Pandas Cheatsheet

The pandas operations you actually use every day, grouped by intent. One-liner explanations, no filler.

language-tooling #python #pandas #data

Read & write

import pandas as pd

pd.read_csv("data.csv")              # CSV
pd.read_parquet("data.parquet")      # Parquet — faster, typed, smaller
pd.read_json("data.json", lines=True) # JSON Lines
pd.read_sql(query, conn)             # From SQLAlchemy connection

df.to_parquet("out.parquet")         # Prefer Parquet over CSV for anything serious
df.to_csv("out.csv", index=False)    # `index=False` 99% of the time

Inspect

df.head(10)        # First 10 rows
df.tail(5)         # Last 5
df.shape           # (rows, cols)
df.dtypes          # Column types
df.info()          # Memory + nulls + types in one shot
df.describe()      # Summary stats for numeric columns
df["col"].value_counts()      # Frequency table
df.isna().sum()               # Nulls per column

Select

df["col"]                    # One column → Series
df[["a", "b"]]               # Many columns → DataFrame
df.loc[df["age"] > 30]       # Boolean mask
df.loc[10:20, ["a", "b"]]    # Label-based slice
df.iloc[10:20, 0:3]          # Position-based slice
df.query("age > 30 and city == 'Paris'")  # SQL-like expression

Filter

df[df["status"].isin(["paid", "shipped"])]
df[df["name"].str.startswith("A")]
df[df["created_at"].between("2026-01-01", "2026-03-31")]
df.dropna(subset=["email"])           # Drop rows missing email
df.fillna({"age": 0, "country": "NA"})  # Fill specific columns

Transform

df["age_years"] = df["age_days"] / 365
df["full_name"] = df["first"] + " " + df["last"]
df["bucket"] = pd.cut(df["age"], bins=[0, 18, 35, 65, 120])
df["score_z"] = (df["score"] - df["score"].mean()) / df["score"].std()

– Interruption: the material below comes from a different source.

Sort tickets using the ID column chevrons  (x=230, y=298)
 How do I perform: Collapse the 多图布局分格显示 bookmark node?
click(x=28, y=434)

df.assign(profit=lambda d: d.revenue - d.cost)  # Method chaining
df.rename(columns={"old": "new"})
df.drop(columns=["junk"])
df.astype({"id": "int64", "price": "float32"})

Group & aggregate

df.groupby("country")["revenue"].sum()
df.groupby("country").agg(
    total=("revenue", "sum"),
    avg=("revenue", "mean"),
    n=("id", "count"),
)
df.groupby(["country", "year"])["revenue"].mean().unstack()
df.pivot_table(index="country", columns="month",
               values="revenue", aggfunc="sum")

Merge & join

pd.merge(orders, users, on="user_id", how="left")
pd.merge(a, b, left_on="uid", right_on="id", how="inner")
pd.concat([df1, df2], axis=0)        # Stack rows
pd.concat([df1, df2], axis=1)        # Stack columns
df1.join(df2, on="key")              # Index-aligned join

Time series

df["ts"] = pd.to_datetime(df["ts"])
df = df.set_index("ts").sort_index()
df.resample("D")["sales"].sum()              # Daily totals
df["sales"].rolling("7D").mean()             # 7-day moving average
df["sales"].shift(1)                          # Lag 1 day
df["sales"].pct_change()                      # Day-over-day change
df.between_time("09:00", "17:00")             # Working hours
df.tz_localize("UTC").tz_convert("Europe/Paris")

Performance one-liners

df.memory_usage(deep=True).sum() / 1e6        # MB used
df["cat_col"] = df["cat_col"].astype("category")  # Save memory on low-cardinality strings
df.to_parquet("out.parquet")                  # Smaller, faster than CSV

When pandas is too slow, the answer is usually Polars or DuckDB, not “more pandas tricks”.